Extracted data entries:
<<<<

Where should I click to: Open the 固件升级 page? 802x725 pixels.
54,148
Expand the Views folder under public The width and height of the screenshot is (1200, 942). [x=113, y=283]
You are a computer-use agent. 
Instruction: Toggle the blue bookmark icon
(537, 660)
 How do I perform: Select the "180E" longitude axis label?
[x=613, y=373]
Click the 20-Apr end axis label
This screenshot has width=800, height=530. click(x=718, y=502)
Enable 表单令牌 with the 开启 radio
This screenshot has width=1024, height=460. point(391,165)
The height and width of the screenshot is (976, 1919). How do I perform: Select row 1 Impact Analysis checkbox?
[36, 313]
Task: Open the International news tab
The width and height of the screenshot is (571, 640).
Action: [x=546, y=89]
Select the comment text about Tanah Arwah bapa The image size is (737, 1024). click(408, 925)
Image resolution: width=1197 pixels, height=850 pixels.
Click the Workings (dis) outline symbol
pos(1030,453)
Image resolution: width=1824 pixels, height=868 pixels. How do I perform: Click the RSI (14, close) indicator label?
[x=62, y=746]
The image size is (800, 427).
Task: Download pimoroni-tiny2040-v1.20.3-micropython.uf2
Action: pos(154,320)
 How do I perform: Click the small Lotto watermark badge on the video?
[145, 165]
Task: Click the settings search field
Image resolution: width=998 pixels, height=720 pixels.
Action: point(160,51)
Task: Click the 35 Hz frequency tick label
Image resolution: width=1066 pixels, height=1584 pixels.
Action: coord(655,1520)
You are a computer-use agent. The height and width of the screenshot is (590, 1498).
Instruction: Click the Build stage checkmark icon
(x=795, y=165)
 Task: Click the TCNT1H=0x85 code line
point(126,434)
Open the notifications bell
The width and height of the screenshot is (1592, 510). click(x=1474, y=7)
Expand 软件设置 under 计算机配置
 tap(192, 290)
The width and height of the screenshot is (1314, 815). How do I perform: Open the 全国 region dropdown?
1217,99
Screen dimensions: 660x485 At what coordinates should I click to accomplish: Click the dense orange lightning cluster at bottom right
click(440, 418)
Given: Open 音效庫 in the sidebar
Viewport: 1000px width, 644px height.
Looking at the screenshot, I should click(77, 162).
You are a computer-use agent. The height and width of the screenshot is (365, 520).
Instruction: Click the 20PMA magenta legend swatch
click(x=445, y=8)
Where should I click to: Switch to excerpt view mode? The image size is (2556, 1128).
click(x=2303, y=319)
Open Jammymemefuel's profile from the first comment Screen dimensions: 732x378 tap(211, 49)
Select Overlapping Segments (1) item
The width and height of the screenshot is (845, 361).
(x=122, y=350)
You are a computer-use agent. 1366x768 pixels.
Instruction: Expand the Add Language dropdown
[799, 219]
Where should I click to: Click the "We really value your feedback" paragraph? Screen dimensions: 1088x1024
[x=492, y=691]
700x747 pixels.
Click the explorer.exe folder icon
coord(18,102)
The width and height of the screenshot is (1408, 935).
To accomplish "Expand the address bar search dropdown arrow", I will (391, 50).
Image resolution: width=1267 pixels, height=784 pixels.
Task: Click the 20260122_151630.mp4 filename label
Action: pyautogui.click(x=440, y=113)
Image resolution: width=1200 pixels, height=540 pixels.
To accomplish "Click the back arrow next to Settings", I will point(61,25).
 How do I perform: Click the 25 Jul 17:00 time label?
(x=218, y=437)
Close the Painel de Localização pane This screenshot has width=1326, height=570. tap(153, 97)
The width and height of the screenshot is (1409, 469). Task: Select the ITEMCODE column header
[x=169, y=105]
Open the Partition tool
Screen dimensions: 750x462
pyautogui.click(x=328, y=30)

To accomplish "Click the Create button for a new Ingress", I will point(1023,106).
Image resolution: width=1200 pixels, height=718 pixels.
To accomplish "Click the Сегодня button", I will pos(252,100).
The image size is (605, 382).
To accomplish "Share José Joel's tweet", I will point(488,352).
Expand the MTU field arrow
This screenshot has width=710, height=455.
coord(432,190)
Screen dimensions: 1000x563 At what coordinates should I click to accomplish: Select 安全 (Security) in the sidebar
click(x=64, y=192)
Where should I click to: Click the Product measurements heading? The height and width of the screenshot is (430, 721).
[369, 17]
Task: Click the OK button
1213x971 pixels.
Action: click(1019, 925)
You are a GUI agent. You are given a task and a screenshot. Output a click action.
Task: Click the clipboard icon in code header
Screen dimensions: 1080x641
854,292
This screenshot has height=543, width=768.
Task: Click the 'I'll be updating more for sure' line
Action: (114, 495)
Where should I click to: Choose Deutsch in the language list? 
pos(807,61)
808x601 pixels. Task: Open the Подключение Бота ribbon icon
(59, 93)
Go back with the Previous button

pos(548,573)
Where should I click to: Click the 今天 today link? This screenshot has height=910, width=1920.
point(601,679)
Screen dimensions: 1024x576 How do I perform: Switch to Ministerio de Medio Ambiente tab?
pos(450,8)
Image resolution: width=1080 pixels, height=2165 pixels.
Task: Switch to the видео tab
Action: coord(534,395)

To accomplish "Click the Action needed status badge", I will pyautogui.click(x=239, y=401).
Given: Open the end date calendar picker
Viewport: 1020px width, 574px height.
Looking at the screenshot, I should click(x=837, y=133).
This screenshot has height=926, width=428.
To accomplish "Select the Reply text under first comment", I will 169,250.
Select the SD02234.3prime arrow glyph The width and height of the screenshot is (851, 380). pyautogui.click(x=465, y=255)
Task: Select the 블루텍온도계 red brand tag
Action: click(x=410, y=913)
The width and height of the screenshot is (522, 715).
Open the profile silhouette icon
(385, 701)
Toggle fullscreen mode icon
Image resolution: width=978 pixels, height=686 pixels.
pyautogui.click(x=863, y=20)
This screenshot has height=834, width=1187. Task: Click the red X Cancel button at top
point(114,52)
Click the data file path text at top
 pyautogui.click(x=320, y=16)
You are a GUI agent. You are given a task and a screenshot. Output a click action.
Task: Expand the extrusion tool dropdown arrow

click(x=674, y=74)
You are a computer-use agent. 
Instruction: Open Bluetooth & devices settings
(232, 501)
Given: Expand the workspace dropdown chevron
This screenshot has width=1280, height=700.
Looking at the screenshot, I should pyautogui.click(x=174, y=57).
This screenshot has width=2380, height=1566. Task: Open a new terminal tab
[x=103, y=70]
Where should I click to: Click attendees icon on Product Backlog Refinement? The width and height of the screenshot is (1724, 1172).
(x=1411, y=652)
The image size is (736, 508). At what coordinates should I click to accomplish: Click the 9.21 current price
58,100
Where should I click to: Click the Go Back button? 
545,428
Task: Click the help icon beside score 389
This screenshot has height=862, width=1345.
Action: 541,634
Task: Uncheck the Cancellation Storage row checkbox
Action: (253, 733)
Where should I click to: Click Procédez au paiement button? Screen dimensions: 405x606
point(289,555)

>>>>

- **Problem requirements**
Check each line of the records above, and copy those that hold the word "computer".

- **Answer section**
You are a computer-use agent. 
You are a computer-use agent. The height and width of the screenshot is (590, 1498).
You are a computer-use agent. The height and width of the screenshot is (365, 520).
You are a computer-use agent. 1366x768 pixels.
You are a computer-use agent. 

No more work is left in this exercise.